_Text to read_
Click to learn more about author Kendall Clark.
What if data really is the fuel that powers engines of insight? Imagine a world exactly like ours in every way except for one key difference. Instead of the modern fossil fuel supply chain (i.e., Big Oil) being created before (or roughly coincident with) the mass production of automobiles (i.e., Ford, Volkswagen, etc.), the technology underlying actual race cars was perfected first. So, in this world, you get the Ford vs. Ferrari battles before there’s a gas station on every corner. In this world, you still have the thrilling 24-hour race at Le Mans and so on, but the fuel that powered those beautiful machines would be an artisanal, bespoke affair, roughly like the production of craft beer in Brooklyn or burritos in the Mission District.
That world might be unusual, but it’s perfectly conceivable. Here’s the point of my thought experiment: It’s a perfectly apt analogy for the actual world– our world – with respect to IT, data, and analytics. In this thought experiment by analogy, the “beautiful machines” (i.e., the race cars) are our actual ML- and AI-powered analytics systems and the artisanal supply chain for gasoline is data integration. Data integration in our world is, pardon the pun, relatively crude. We have cutting-edge engines of insight, but they are still powered by the same kludgy data integration systems we first started using in the 1970s. To adopt a shorthand, they are still powered by storage-level physical consolidation of data; they’re still powered by data location.
Surely there’s a better way? Of course there is. Since data really is the fuel that powers our beautiful insight machines, we better start acting like it; that is, we better move data integration from the storage layer to the computation layer, and we better leverage data meaning rather than just data location. My thought experiment describes our status quo and it’s not great. It’s workable but far from ideal. But the very near-term future looks much more troubling.
Four Reasons to Be Concerned
First, we appear to be nearing the end of a long cycle of data centralization and consolidation. The stunning success of cloud-based rejuvenations of old strategies like traditional data warehouses and ELT suggest the capstone rather than the beginning of a new era. If you look very closely you can see the turn starting to occur. I’m aware of at least six important startups in the data analytics and integration space that are pitching a near-term vision where data is integrated in a new way; all of them share the general view that, as I put it above, data integration needs to be relocated from, exclusively, the storage layer to the computation layer too.
Second, there is growing discontent at the business implications of this era of consolidation. Those implications include asymmetric, unrealistic cloud costs. For example, ingress fees are free and egress fees are growing consistently. They also include worry about vendor lock-in and growth in cloud costs generally. In some specific markets, they include worries about competitive fairness. Enterprise customers are beginning to push back broadly.
Third, data repatriation is on the rise and that’s a sign that cloud-based Data Management will need to take account of this counter-cyclical trend. It’s tempting to dismiss repatriation by just looking at its volume and comparing it to the volume of data assets going the other way – that is, going into the cloud. I think that’s a mistake, since what matters less than where any particular data set lives is the much more crucial question: How many distinct data environments does the enterprise have to take account of in order to fuel analytics with data to generate insight?
Fourth, and perhaps most compelling of all, that question we just asked is actually quite generalizable. That is, the number of cloud or data environments is increasing, not decreasing. I’ve lost track of the number of companies that are claiming to be “cloud vendor #4” and soon the action will be for #5 and so on it goes. An enterprise cannot simultaneously claim to take data seriously as a key strategic asset while also settling on a data integration strategy that is unable to consider data that happens to live in the “wrong place.” The hybrid, multicloud era is well and truly upon us. The main implication of this era is that “the wrong place” doesn’t make much sense anymore. The center cannot hold; or, when it comes to data, everything is the edge now.

Items stored from a collection:
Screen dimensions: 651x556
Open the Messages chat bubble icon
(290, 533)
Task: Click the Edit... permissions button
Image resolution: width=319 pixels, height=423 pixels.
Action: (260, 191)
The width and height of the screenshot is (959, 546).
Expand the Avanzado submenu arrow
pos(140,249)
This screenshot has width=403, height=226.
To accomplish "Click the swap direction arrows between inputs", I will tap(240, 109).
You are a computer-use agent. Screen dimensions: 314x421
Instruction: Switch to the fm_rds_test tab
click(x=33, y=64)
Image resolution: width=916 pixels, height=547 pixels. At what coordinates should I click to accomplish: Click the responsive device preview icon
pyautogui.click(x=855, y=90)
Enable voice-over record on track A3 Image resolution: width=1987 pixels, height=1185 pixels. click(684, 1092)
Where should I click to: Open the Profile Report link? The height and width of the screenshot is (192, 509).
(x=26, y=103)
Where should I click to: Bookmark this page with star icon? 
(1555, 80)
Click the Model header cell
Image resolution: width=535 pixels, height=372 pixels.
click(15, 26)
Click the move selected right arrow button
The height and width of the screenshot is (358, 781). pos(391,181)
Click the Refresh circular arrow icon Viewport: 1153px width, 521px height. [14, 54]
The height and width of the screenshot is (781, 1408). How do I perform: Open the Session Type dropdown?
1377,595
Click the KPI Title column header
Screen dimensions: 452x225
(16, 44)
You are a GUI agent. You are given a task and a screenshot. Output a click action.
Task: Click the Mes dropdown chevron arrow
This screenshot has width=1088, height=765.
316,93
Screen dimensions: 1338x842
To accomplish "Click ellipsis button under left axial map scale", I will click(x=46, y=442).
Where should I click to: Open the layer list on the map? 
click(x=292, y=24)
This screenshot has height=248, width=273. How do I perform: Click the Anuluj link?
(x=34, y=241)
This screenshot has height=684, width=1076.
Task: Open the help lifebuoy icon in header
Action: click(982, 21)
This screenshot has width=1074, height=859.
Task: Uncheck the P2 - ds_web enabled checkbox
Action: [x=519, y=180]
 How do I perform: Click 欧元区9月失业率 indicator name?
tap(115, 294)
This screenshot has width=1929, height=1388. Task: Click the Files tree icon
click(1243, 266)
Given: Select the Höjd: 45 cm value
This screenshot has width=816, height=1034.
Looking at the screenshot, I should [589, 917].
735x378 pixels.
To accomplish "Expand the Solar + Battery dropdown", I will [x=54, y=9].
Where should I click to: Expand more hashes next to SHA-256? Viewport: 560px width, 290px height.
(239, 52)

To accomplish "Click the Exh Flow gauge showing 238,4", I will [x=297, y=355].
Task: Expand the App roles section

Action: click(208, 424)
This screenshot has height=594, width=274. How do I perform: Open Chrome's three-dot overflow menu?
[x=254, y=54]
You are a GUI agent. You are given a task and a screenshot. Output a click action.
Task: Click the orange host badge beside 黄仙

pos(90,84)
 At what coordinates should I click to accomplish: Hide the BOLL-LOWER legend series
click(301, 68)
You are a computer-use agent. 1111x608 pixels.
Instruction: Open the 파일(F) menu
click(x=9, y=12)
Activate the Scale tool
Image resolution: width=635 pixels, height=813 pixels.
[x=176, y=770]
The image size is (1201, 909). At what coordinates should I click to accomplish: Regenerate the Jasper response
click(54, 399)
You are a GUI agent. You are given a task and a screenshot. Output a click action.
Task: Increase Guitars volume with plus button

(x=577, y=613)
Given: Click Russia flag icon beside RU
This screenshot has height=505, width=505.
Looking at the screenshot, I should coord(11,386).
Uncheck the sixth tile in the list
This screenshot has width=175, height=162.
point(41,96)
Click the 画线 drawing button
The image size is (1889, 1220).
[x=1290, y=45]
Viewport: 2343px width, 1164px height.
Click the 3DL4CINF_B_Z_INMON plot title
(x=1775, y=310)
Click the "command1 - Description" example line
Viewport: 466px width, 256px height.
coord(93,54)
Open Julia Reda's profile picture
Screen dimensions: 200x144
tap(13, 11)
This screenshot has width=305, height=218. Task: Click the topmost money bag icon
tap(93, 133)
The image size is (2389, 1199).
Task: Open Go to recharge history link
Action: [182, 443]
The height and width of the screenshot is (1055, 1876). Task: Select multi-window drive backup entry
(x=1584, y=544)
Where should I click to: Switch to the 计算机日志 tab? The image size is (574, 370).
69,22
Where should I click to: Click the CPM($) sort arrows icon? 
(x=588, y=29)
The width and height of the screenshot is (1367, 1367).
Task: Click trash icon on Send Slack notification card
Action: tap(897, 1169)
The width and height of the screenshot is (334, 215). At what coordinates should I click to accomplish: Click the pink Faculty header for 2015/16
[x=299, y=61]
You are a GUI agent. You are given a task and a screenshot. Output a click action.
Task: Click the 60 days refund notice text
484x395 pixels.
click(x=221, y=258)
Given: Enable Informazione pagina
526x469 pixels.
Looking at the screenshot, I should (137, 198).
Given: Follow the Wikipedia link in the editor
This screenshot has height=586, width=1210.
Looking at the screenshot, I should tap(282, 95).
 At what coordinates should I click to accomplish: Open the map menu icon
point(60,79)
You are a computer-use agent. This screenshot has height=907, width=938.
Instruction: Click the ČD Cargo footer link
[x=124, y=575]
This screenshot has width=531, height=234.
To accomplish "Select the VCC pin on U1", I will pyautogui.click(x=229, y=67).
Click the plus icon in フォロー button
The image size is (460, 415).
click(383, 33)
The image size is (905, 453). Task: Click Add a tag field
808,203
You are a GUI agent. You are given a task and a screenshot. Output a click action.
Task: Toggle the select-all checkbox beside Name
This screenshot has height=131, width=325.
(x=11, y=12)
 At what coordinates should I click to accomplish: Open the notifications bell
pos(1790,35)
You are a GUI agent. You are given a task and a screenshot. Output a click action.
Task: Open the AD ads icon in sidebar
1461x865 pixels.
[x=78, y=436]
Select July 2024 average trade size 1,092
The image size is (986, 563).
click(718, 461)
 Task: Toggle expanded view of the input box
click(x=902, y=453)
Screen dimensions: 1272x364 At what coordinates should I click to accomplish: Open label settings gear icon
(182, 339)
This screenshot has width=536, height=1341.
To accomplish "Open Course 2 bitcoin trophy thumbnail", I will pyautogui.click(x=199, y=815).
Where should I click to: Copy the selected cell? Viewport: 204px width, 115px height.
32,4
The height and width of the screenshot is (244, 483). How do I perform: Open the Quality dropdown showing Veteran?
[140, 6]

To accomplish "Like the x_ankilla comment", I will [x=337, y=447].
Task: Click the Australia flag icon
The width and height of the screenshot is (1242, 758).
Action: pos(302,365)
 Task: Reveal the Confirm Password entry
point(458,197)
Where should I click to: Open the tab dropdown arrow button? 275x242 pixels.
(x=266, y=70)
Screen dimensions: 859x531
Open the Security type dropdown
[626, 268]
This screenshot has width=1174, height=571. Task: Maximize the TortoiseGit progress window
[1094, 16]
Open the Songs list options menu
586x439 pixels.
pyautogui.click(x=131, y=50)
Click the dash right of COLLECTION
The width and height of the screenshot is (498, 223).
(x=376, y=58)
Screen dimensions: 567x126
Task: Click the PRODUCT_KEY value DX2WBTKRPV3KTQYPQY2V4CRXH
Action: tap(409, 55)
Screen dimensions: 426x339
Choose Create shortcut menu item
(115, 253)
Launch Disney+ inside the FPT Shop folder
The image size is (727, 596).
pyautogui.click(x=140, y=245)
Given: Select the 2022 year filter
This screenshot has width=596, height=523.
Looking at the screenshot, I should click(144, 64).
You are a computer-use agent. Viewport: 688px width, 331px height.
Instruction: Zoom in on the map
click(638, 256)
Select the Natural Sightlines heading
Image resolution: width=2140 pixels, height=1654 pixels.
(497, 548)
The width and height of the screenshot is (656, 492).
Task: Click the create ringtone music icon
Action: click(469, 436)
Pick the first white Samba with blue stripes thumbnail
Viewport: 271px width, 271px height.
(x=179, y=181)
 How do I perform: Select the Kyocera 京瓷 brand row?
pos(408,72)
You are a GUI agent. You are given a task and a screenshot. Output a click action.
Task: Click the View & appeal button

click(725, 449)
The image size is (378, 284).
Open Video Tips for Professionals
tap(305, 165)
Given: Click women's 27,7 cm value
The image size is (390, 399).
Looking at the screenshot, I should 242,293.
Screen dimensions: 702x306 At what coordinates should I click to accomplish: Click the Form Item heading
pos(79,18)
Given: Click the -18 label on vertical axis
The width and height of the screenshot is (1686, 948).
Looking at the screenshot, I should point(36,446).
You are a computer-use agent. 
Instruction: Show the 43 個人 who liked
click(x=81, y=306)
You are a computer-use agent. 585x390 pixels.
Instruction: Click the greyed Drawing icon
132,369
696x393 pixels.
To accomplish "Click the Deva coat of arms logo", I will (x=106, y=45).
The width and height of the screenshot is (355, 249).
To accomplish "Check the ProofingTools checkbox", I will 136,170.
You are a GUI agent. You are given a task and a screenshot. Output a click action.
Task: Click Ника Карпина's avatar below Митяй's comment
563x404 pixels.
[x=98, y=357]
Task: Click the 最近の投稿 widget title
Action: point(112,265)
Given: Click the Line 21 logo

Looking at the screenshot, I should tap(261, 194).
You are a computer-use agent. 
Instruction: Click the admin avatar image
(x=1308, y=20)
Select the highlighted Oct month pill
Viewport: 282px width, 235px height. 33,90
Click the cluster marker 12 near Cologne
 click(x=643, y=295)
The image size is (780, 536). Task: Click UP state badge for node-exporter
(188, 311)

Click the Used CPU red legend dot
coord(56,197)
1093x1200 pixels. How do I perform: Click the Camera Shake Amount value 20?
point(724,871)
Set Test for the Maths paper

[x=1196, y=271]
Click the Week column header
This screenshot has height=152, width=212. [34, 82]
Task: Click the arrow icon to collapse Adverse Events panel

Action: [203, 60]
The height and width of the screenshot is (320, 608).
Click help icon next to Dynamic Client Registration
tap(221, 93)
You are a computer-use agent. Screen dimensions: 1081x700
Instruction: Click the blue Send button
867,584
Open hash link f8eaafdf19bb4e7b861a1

_Short exercise A_
Please reproduce everything in the data integration article from "Four Reasons to" down to "computation layer too.".
_Short exercise B_
According to the data integration article, in which decade did we first start using the data integration systems that still power today's analytics?
Rely solely on the data integration article for your answers.

_Expected output A_
Four Reasons to Be Concerned
First, we appear to be nearing the end of a long cycle of data centralization and consolidation. The stunning success of cloud-based rejuvenations of old strategies like traditional data warehouses and ELT suggest the capstone rather than the beginning of a new era. If you look very closely you can see the turn starting to occur. I’m aware of at least six important startups in the data analytics and integration space that are pitching a near-term vision where data is integrated in a new way; all of them share the general view that, as I put it above, data integration needs to be relocated from, exclusively, the storage layer to the computation layer too.

_Expected output B_
The 1970s.